> [Exercise brief]:
Go through the data line by line. Copy each one holding the string "button".

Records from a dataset
--*--
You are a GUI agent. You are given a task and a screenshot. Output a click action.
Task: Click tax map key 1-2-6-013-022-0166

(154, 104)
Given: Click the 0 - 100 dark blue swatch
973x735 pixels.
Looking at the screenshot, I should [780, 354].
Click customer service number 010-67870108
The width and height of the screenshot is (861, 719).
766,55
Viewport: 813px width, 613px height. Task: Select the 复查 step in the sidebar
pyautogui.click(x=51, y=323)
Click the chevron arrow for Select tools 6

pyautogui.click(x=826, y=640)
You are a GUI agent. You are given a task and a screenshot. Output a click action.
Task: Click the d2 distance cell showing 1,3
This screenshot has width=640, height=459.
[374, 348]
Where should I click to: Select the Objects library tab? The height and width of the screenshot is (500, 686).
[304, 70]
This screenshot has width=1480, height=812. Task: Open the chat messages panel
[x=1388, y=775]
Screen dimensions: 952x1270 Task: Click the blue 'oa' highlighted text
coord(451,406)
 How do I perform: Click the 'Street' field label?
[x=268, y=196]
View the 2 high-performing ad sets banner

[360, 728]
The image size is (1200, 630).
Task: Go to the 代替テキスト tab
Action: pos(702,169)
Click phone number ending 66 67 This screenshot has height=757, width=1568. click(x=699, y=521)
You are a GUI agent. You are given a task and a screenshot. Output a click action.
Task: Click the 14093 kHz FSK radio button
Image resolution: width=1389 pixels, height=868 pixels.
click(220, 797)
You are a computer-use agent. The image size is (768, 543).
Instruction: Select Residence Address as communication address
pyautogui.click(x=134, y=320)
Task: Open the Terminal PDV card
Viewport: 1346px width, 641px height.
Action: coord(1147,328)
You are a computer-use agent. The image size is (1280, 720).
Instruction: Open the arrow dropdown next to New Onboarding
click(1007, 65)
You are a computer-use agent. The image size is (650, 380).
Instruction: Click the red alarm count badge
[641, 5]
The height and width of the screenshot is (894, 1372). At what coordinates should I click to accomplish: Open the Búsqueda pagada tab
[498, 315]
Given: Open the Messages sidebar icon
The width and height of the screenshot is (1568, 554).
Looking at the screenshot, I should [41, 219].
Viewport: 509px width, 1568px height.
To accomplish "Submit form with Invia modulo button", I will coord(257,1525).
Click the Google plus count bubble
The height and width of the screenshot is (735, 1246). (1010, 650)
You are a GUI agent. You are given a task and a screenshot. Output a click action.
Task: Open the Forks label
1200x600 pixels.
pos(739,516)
--*--
> [Written answer]:
Task: Click the 14093 kHz FSK radio button
To accomplish "Submit form with Invia modulo button", I will coord(257,1525).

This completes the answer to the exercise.